We are watching and supporting the rising Citizens' Assembly movement - where citizens selected randomly, by sortition (just like jury duty), are asked to deliberate methodically on major issues, and present their results to the politicians.

It had a most extraordinary impact on the recent national referendum in Ireland on changing (and liberalising) the abortion laws. The victory for liberalisers has been consistently linked to the authority and clarity of the recommendations that came from an Irish Citizens' Assembly, convened two years before (see these pieces from The Irish Times and the Electoral Reform Society). 

Now, the democracy institute Involve is proclaiming success for its Citizens' Assembly on social care (commissioned by a UK Parliament committee). Here's their statement below:

    Two parliamentary committees have made history by being the first in the UK to ask a citizens’ assembly – a representative body of English citizens – to help them tackle one of the key social challenges facing UK society. Not only that, they have thrown their weight behind the Assembly’s recommendations.

    In brief, the Health and Social Care, and Housing Communities and Local Government Committees of the House of Commons commissioned Involve earlier this year to run a Citizens’ Assembly on how adult social care in England should be funded in order to inform their Inquiry on the same topic. 

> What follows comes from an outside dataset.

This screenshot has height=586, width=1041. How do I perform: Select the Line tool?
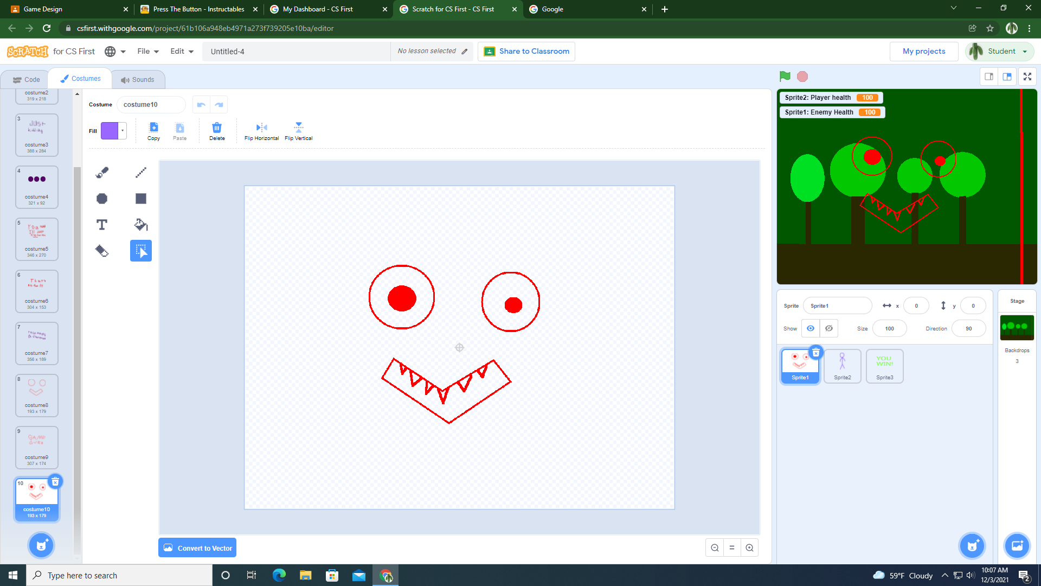point(140,172)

    The Committees’ report closely reflects that of the Citizens’ Assembly on Social Care,  including calls for: 

    • A tax on over 40s to help to pay for social care
    • Social care to be free at the point of use for both working age and older adults, like the NHS;
    • Higher quality care in a system which treats people with dignity and respect, better supports carers, and is easy to navigate;
    • Greater financial protection for people who need care, such as a lower ‘cap’ on what they have to contribute and a higher ‘floor’ in the assets people are able to keep;
    • Politicians to work cross-party to agree urgent reforms.  
    • The adult social care funding system has been in critical need of reform for many years, but our political system has been unable to deal with it. In contrast, the Citizens’ Assembly on Social Care developed clear and consistent recommendations for a bold new funding arrangement.

    There is, of course, a long road between even a Parliamentary Committee making recommendations, and the eventual creation of national policy. But what we applaud is the spectacle - and practice - of non-expert citizens coming up with strong, ambitious recommendations. This is the field that A/UK wants to enrich and develop.